Re: [RFC] Page table sharing

From: Linus Torvalds (torvalds@transmeta.com)
Date: Mon Feb 18 2002 - 19:56:48 EST


On Tue, 19 Feb 2002, Daniel Phillips wrote:
>
> Thanks, here it is again. This time I left the gratuitous whitespace
> cleanup in as the route of least resistance ;-)

Daniel, there's something wrong in the locking.

I can see _no_ reason to have "page_table_share_lock". What is the point
of that one?

Whenever we end up touching the pmd counts, we already hold the local
mm->page_table_lock. That means that we are always guaranteed to have a
count of at least one when we start out on it.

We have two cases:
 (a) sharing a new pmd
 (b) unsharing

So let's go through the cases.

 (a) Sharing
        - test old count. It is either 1 or not.
        - if old count > 1, then we know it was already marked read-only,
          and we have nothing to do but to increment the count.
        - if the old count == 1, then we are the only users and nobody
          else can even try to add sharing due to mm->page_table_lock.
          So just mark the thing read-only, invalidate the current TLB,
          and increment the count.

     Do you see any reason to lock anything?

 (b) Unsharing
        - test old count. It is either 1 or not.
        - if old-count > 1, then we know somebody else might unshare in
          parallel, but that doesn't matter. Everybody does:

                - allocate new pmd
                - copy over into new pmd and mark writable, increment page
                  counts.
                - install new pmd
                - unuse_pmd() on old pmd, ie:
                        if (put_page_testzero(pmd_page)) {
                                for-each-page()
                                        free the pages
                                __free_pages_ok(pmd_page);
                        }

        - if old-count == 1, we know we're exclusive, and nobody else can
          ever get at it, we just mark everything writable and do not play
          any games at all with the count.
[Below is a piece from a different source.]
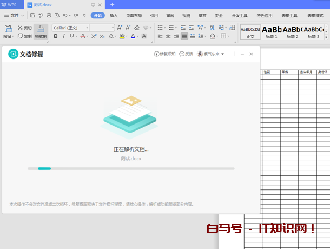Toggle bold formatting
The width and height of the screenshot is (330, 249).
point(55,36)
      Do you see any reason to lock anything?

In short, I do not believe that that lock is needed. And if it isn't
needed, it is _incorrect_. Locking that doesn't buy you anything is not
just a performance overhead, it's bad thinking.

Look at all the potential races:

 - share+share:
        no races. Either the page started out exclusive (in which case
        only one user can see it at 1), or it started out shared (in which
        case all users see it > 1).

 - share+unshare:
        This implies that the count _must_ have been at least
        "1+(nr-of-unsharers)", as one user is obviously adding sharing
        (the "1"), and everybody else must be have it shared. (And we will
        end up with a count of at least 2 after the share, because of the
        sharer)

        Regardless of _what_ the order is, the unsharers must have seen at
        least a count of 2 to start with (their own + the one who si
        about to share or has just shared). So all unsharers will clearly
        allocate a new page, and will end up with

                if (put_page_testzero(pmd_page)) {
                        ...
                }

        where the "testzero" case will never happen.

 - unshare+unshare:
        This is the only halfway interesting case. You might have both
        unsharers seeing the count > 1, in which case _both_ will do the
        copy, and both will do the "put_page_testzero()".

        However, only one will actually end up triggering the
        "put_page_testzero()", and by the time that happens, the pmd is
        totally exclusive, and the only thing it should do (and does) is
        to just go through the pmd and decrement the counts for the pte
        entries.

        Note that no way can both unsharers see a count of 1 - the
        unsharers both see at least their own counts, and the other
        unsharers count will only be decremented after it has already
        copied the page away into its private storage.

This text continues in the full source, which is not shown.